◆ Text extract ◆
────
Thus, comparing to the conventional AOS, such q-DOS is with the following advantages: i) Large tolerance to the light source wavelength fluctuation, ii) Large tolerance to the temperature variation, iii) large tolerance to the fabrication imperfection induced wavelength misalignment, and iv) High immunity to the electrical signal disturbance.
There are different structures for realizing such q-DOS, including multi-stage MZI structure , microring coupled multi-stage MZI structure , and coupled ring-resonator optical waveguides (CROWs) [12,13]. However, it always requires dynamic adjustment to make up the wavelength misalignment by using tunable technique considering the fabrication variation. Thus, it could be difficult to use multi-stage structure since every stage needs to be tuned simultaneously. Previously, we have demonstrated two kinds of microring coupled MZI structure-based interleavers with flat-top broadband passband [14, 15]. We also observed that the thermo-optical tuning on the 3-dB directional coupler improves the device significantly [16, 17].
In this work, by integrating the thermo-optical (TO) function to the microring resonator, we demonstrate TO q-DOS. The transmission spectra show broadband flat-top response with 1-dB and 3-dB bandwidths of ~1.3 nm and 1.6 nm, respectively. The measured switching power is ~37 mW and switching time is ~7 μs with up to 30 dB on/off ratio. Furthermore, for performance comparison, we also integrate lateral PIN diode with the microring resonator to demonstrate a carrier-injection based electro-optical (EO) q-DOS with low power consumption and fast switching speed. However, such EO q-DOS is with increased optical loss and decreased on/off ratio.
2. Device fabrication and characterization
In this work, we design and implement the q-DOS in silicon-on-insulator (SOI) platform by using CMOS-compatible fabrication process. The SOI wafer is with a 220 nm silicon layer on a 2 μm buried oxide (BOX) layer. The device is patterned by 248 nm DUV photolithography and a two-step silicon reactive ion etching (RIE) to form a rib waveguide for ion implantation and a channel waveguide for the nano-taper. The slab for the ion implantation is ~60 nm thick. The lateral PIN diode of the microring is formed by ion implantation in the slab layer. The implants are activated using rapid thermal anneal of 1050 °C for 5 seconds. A 1 μm-thick oxide layer is deposited, followed by the formation of TiN thermal heater. Subsequently, another 500 nm insulating oxide is deposited, and separate contact holes to the Si implantation regions and the thermal heater are opened. This is followed with Al metallization. Finally, ~100 μm Si deep trench is etched in order for the light butt-coupling between the lensed optical fiber and the inverse taper waveguide.
────
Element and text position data
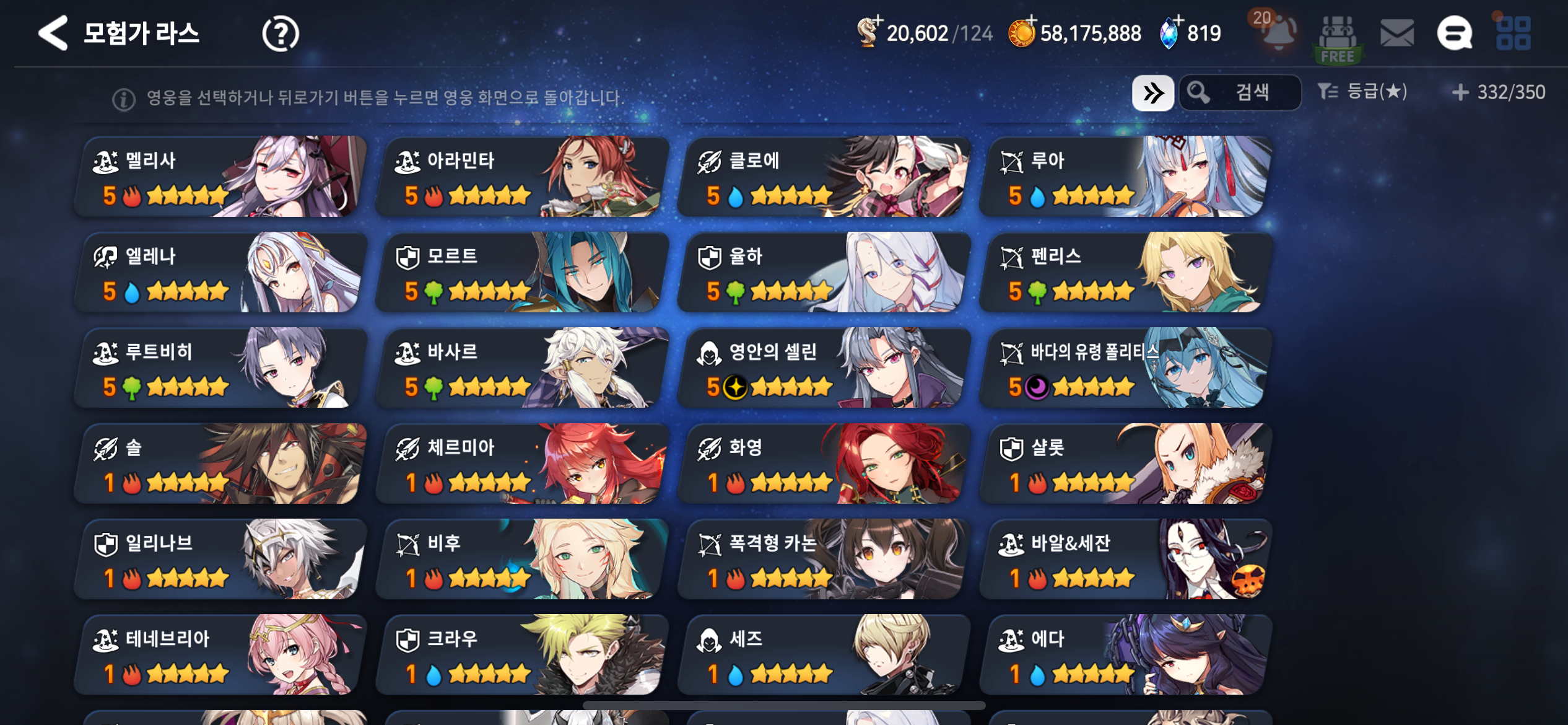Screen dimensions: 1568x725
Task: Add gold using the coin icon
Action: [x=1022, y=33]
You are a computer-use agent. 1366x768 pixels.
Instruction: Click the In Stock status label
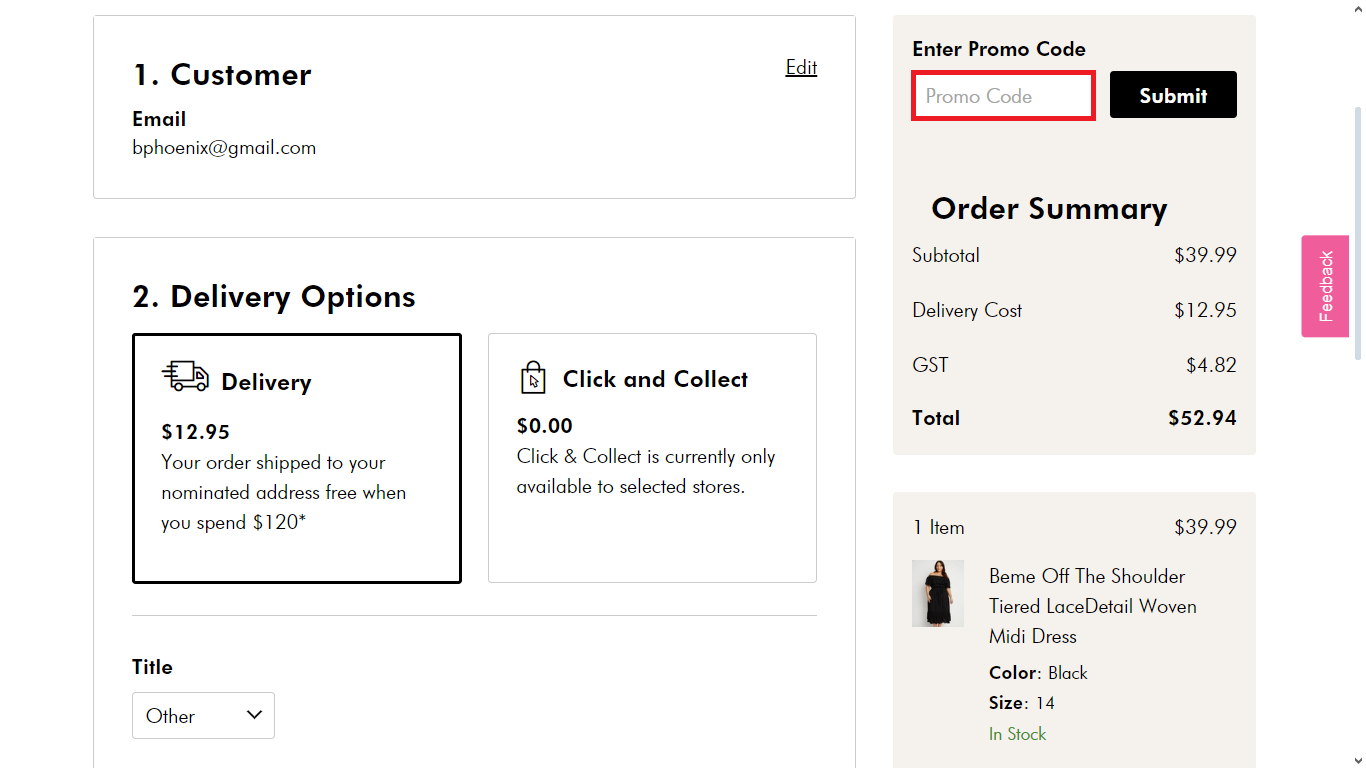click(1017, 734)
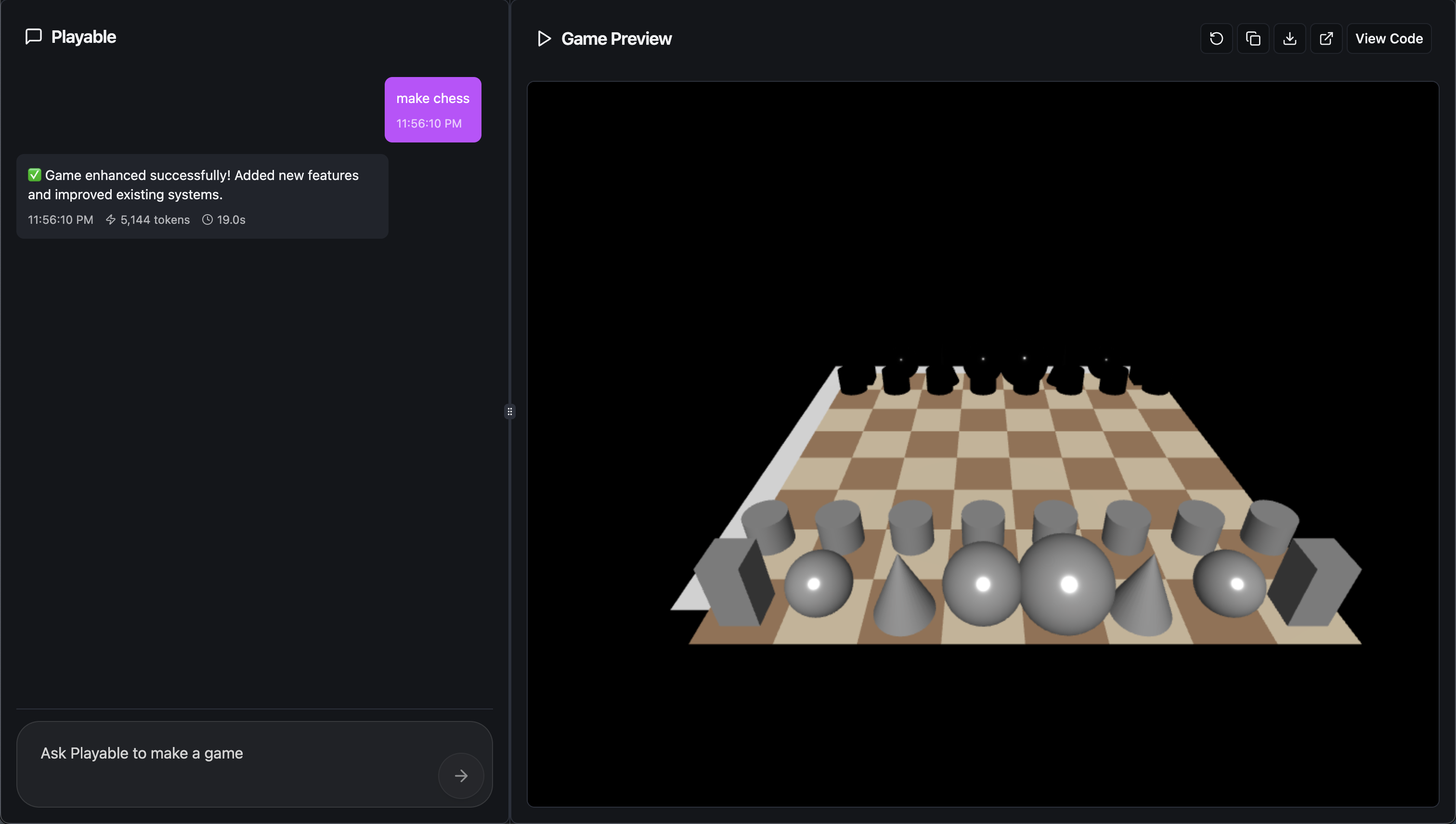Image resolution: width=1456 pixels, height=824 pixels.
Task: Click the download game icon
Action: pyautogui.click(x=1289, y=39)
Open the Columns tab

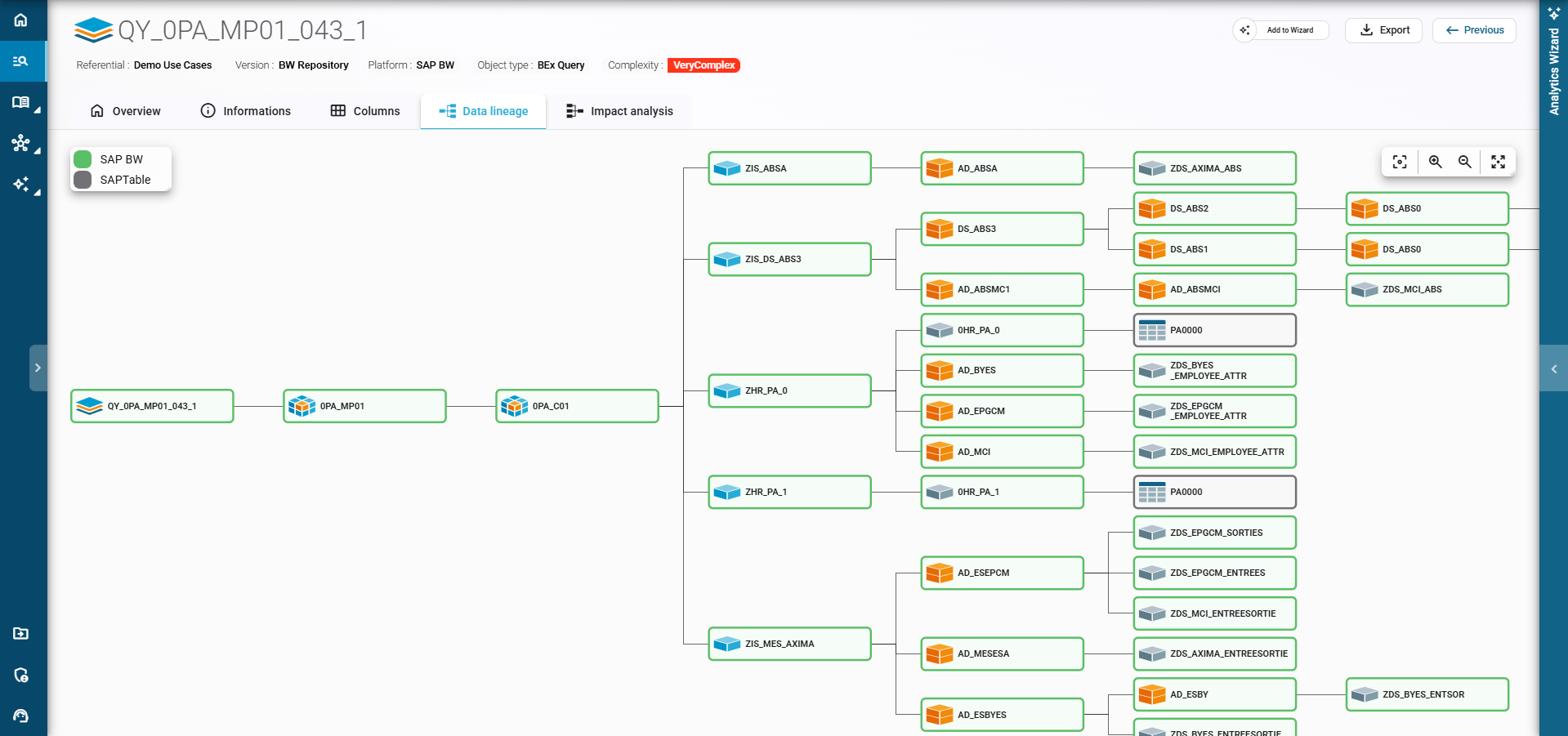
────
◆ Your tasks ◆
1. Answer these questions using the q-DOS text and the material.
(a) What 1-dB and 3-dB bandwidths do the transmission spectra show?
(b) How thick is the silicon layer of the SOI wafer?
(c) At what temperature and for how long are the implants annealed?
2. Reproduce the passage from the q-DOS text starting at "Thus, comparing to" and ending at "electrical signal disturbance.".

◆ Task-by-task results ◆
1.
(a) About 1.3 nm and 1.6 nm.
(b) 220 nm.
(c) 1050 °C for 5 seconds.

2.
Thus, comparing to the conventional AOS, such q-DOS is with the following advantages: i) Large tolerance to the light source wavelength fluctuation, ii) Large tolerance to the temperature variation, iii) large tolerance to the fabrication imperfection induced wavelength misalignment, and iv) High immunity to the electrical signal disturbance.